With the recent changes to Google API, the ggmap
library is no longer totally free to use (you can read more about it here). I was wondering what other alternatives there are in R to make not only beautiful, but useful maps with all the ggplot
machinery at your hands.
Although, the new API charges may not be pricey for moderate use, if you use ggmap
sparingly, like me, the service might just not be worthy. So, what other R resources are out there?
-
The old but trusted shape file
-
ggmap
with Open Source maps
Let’s get some datasets with location data and make some maps!
Load libraries
library(ggplot2)
library(sf)
library(ggmap)
library(tidyr)
library(dplyr)
Load and Read Datasets
I’ve chosen to plot the recently added open datasets of the state of Vermont, particularly of its most populous city, Burlington. You can find these and other interesting datasets in the city’s new portal of Open Data here.

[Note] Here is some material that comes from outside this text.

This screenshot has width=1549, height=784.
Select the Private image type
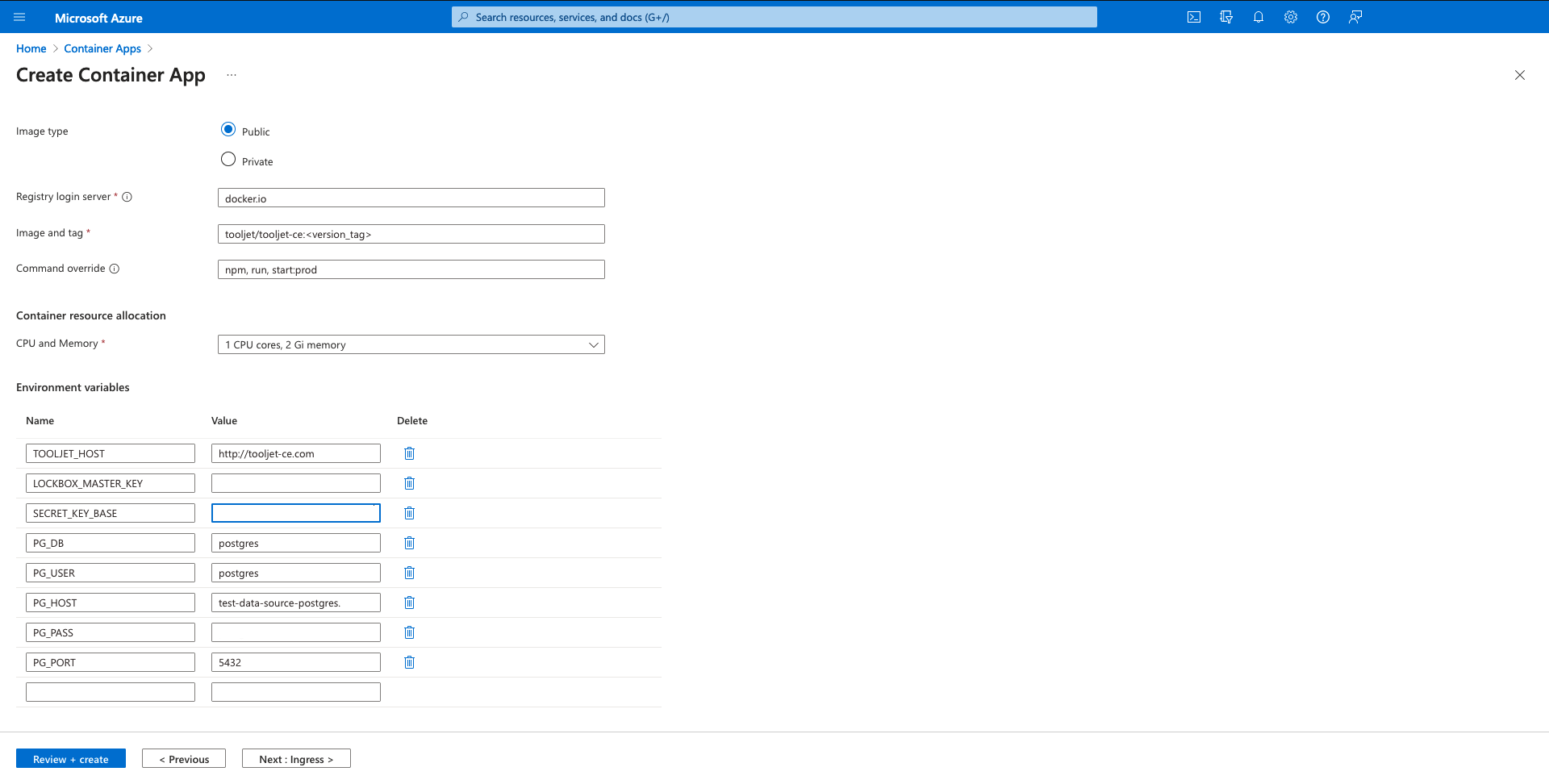[228, 160]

I picked the “Tree Database” which contains all trees currently managed by the city, and the schools (public and private) data set along with the childcare sites around the city.
#trees dataset
trees = read.csv("planting-sites.csv", sep=";")
#public schools dataset
schools = read.csv("us-public-schools.csv", sep=";")
#private schools dataset
schools_private = read.csv("us-private-schools.csv", sep=";")
#child care dataset
childcare = read.csv("child-care-locations.csv", sep = ";")
Preprocess the data
We need to get the data ready before anything else, so here I do some processing of the data, specifically:
- Split the
Geo.Point
column into two separates columns of latitude and longitude for each data set and change its type to numeric variables. - Filter schools for the city of Burlington.
- We will use the column
Enrollment
of schools to plot schools by size
trees = trees %>%
separate(Geo.Point, c("lat","long"), ",")
trees = trees %>%
mutate(lat = as.numeric(lat),
long = as.numeric(long))
bt_schools = schools %>%
separate(Geo.Point, c("lat","long"), ",")

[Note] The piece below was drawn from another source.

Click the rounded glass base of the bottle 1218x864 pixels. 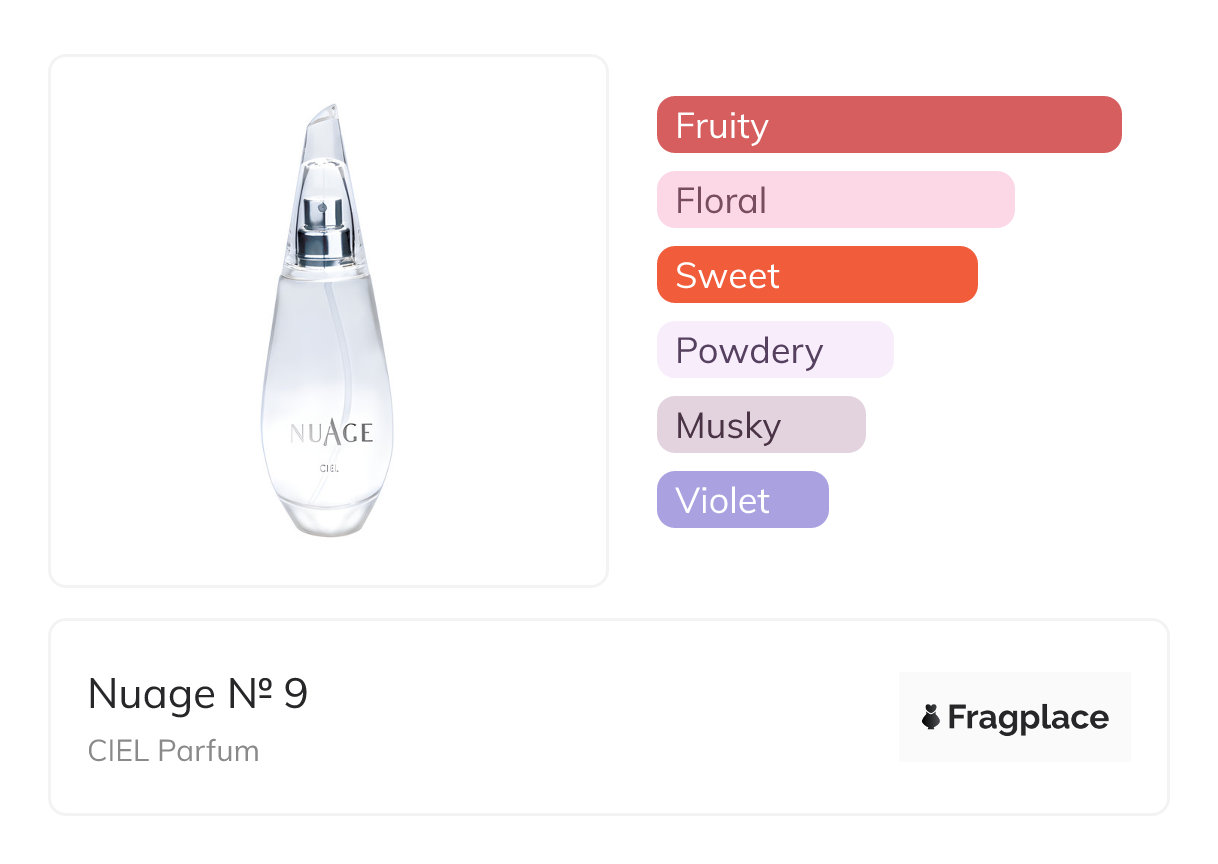click(x=328, y=515)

bt_schools = bt_schools %>%
mutate(lat = as.numeric(lat),
long = as.numeric(long),
Enrollment = as.numeric(Enrollment))
#filter schools only for burlington with greater than zero enrollment
bt_schools = bt_schools %>%
filter(City %in% c("BURLINGTON") & Enrollment>0)
bt_schools_private = schools_private %>%
separate(Geo.Point, c("lat","long"), ",")

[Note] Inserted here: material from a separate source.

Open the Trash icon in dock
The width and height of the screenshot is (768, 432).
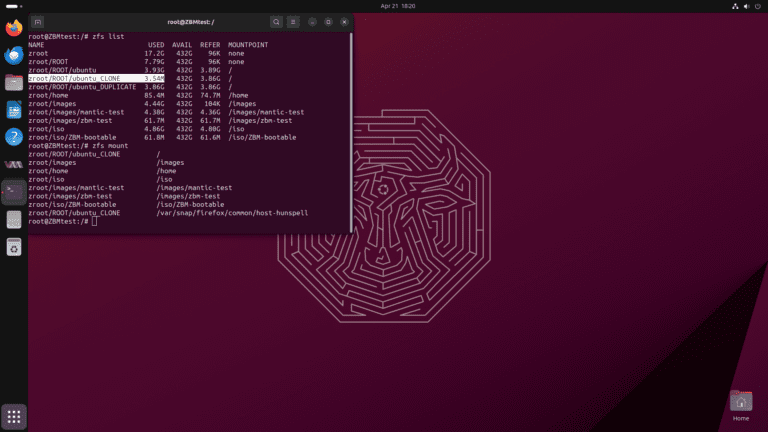(x=14, y=247)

bt_schools_private = bt_schools_private %>%
rename(Enrollment = ENROLLMENT ) %>%
mutate(lat = as.numeric(lat),
long = as.numeric(long),
Enrollment = as.numeric(Enrollment))
#filter private schools only for burlington
bt_schools_private = bt_schools_private %>%
filter(CITY %in% c("BURLINGTON") & Enrollment>0)
childcare = childcare %>%
separate(geo_point, c("lat","long"), ",")
childcare = childcare %>%
mutate(lat = as.numeric(lat),
long = as.numeric(long)) %>%
filter(lat>44)
Subsetting
Lastly, we are going to modify the dataframes, by selecting the relevant columns and creating two new ones: type
and point_size
to differentiate points when we plot them.
sb_trees = trees %>%
select(long, lat) %>%
mutate(type = "Trees",
point_size = "small")
sb_schools = bt_schools %>%
select(long,lat, Enrollment) %>%
mutate(type = "Public schools",
point_size = Enrollment)
sb_schools_priv = bt_schools_private %>%
select(long,lat, Enrollment) %>%
mutate(type = "Private schools",
point_size = Enrollment)
sb_childcare = childcare %>%
select(long,lat) %>%
mutate(type = "Child Care",
point_size = "small")
Option 1: get your shape file
To make this option works, we first need to get our hands on a shape file of the location we are trying to map. I found this to be fairly easy, specially for major cities. There are a bunch of shape files available online, like this US states map. Here, you need to decide what type of location granularity you want to display your data on, it can be from a broader perspective such as states, or a very fine division such as districts or counties. So you need to look for your shape file accordingly.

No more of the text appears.